PROBLEM DESCRIPTION. Only the lines that contain the string "thêm" belong in the answer; pull them from the records.

[Stored dataset items]
--- START ---
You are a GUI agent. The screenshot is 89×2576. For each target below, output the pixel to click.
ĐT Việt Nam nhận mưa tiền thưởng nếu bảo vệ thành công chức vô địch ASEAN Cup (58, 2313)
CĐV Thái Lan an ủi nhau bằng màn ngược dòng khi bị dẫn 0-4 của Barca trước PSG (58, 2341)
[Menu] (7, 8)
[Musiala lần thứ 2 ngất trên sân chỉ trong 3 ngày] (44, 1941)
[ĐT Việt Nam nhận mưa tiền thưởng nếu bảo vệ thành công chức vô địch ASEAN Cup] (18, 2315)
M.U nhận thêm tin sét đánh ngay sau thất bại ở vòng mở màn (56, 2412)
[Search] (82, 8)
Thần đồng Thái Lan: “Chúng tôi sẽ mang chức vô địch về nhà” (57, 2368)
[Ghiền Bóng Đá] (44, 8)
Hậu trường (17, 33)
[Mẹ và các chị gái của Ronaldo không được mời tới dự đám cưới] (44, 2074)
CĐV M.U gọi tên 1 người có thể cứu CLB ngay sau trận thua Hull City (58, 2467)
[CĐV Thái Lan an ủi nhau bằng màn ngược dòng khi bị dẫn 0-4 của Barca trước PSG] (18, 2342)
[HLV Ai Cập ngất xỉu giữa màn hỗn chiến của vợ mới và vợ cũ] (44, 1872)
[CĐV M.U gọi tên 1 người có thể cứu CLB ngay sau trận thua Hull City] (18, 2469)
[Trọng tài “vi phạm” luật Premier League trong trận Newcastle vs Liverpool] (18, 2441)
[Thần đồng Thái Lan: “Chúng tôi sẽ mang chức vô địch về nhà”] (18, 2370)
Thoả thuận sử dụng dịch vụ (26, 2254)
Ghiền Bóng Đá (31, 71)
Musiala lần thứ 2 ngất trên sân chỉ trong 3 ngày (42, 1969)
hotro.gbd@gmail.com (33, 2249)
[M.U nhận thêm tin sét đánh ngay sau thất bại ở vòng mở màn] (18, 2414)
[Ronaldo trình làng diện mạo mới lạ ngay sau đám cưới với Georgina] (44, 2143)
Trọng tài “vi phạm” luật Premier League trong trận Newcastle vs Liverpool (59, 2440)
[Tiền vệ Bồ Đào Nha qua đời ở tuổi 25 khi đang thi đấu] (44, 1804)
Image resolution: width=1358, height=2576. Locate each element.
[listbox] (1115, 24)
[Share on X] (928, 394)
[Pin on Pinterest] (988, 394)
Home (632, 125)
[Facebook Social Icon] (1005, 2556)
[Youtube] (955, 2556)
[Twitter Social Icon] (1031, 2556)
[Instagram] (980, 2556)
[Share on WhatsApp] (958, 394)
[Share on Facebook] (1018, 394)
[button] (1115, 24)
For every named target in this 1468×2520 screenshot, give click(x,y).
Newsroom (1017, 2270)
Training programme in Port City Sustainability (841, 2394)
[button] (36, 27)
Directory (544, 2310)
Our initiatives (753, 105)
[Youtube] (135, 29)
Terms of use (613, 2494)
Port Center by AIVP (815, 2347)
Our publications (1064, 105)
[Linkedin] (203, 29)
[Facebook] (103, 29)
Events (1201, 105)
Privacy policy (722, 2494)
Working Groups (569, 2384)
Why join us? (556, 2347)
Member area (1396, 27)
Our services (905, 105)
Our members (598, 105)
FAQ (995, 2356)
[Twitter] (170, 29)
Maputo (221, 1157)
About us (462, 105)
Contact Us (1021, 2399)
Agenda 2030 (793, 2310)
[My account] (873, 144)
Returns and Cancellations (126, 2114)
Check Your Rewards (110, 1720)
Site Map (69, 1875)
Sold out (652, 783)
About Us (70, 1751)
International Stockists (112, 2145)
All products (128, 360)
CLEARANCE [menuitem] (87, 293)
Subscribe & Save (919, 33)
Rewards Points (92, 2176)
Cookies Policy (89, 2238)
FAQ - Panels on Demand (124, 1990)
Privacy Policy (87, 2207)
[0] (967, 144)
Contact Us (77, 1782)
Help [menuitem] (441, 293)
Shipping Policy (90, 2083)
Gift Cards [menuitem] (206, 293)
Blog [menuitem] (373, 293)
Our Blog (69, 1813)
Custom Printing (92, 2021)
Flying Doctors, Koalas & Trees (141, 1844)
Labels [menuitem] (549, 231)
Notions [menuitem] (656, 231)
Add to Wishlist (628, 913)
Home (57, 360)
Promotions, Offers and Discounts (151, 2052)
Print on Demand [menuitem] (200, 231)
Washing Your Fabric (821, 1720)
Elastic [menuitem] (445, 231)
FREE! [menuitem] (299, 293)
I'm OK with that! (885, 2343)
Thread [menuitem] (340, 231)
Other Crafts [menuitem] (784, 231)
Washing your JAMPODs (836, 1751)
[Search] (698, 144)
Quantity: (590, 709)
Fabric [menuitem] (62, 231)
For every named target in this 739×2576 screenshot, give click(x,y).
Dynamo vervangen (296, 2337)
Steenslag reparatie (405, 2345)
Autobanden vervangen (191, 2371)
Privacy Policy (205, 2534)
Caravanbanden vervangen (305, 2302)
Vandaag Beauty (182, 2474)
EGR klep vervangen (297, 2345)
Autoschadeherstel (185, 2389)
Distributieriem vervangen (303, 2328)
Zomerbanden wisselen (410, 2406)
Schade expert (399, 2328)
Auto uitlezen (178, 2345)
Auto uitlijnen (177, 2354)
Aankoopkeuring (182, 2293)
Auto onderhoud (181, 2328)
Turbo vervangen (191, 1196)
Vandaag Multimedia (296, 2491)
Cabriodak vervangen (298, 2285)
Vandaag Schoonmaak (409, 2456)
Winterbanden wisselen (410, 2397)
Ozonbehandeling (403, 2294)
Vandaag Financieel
--- END ---
SOLUTION.
M.U nhận thêm tin sét đánh ngay sau thất bại ở vòng mở màn (56, 2412)
[M.U nhận thêm tin sét đánh ngay sau thất bại ở vòng mở màn] (18, 2414)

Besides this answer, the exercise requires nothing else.